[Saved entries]
=== Begin Enclosure ===
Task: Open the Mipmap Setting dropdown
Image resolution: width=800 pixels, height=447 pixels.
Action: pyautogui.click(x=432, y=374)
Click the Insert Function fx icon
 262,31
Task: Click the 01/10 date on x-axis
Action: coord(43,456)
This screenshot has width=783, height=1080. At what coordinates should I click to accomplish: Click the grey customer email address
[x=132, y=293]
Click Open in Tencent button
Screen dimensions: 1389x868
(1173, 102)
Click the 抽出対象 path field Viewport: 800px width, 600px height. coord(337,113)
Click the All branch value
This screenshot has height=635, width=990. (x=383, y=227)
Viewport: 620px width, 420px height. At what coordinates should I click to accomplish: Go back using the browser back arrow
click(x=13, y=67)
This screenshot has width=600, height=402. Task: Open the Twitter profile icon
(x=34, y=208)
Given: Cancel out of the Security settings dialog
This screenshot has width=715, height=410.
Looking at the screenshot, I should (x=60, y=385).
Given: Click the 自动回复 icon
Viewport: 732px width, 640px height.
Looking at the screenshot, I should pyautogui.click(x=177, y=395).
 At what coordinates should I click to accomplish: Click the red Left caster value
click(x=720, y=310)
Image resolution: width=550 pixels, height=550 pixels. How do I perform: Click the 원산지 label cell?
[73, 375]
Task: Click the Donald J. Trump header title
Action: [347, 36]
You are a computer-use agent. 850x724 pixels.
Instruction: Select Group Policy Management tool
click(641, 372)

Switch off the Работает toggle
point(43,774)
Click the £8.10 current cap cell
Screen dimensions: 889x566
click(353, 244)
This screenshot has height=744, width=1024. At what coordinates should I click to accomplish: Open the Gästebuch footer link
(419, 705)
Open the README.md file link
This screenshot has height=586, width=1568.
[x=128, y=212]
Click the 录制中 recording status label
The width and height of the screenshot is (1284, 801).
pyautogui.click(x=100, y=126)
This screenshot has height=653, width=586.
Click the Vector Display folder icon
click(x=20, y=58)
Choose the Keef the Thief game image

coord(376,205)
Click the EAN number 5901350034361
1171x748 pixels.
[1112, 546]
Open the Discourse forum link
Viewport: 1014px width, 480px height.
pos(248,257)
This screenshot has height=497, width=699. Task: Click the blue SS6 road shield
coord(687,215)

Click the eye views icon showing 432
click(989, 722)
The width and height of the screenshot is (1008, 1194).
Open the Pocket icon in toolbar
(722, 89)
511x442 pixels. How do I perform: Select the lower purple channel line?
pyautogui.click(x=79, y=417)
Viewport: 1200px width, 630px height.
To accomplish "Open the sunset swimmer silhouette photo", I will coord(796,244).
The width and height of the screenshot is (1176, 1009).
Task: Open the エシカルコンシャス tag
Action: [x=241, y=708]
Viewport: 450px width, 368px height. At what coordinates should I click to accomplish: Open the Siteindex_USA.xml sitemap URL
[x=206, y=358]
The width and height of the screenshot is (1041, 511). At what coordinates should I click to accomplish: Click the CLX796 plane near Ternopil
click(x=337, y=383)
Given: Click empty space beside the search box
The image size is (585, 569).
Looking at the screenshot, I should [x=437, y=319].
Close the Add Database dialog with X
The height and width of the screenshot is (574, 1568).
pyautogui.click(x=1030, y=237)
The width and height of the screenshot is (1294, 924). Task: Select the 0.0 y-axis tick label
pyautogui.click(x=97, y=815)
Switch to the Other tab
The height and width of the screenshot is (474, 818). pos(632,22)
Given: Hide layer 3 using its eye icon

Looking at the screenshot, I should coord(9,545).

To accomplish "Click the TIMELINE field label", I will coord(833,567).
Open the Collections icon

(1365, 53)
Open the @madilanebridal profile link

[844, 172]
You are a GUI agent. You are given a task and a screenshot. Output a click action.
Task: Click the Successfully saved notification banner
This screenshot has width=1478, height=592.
=== End Enclosure ===
### EXERCISE
All that is needed is the line containing "You are a GUI" and each line after it to the end of the data above, set down exactly.

### RESPONSE
You are a GUI agent. You are given a task and a screenshot. Output a click action.
Task: Click the Successfully saved notification banner
This screenshot has width=1478, height=592.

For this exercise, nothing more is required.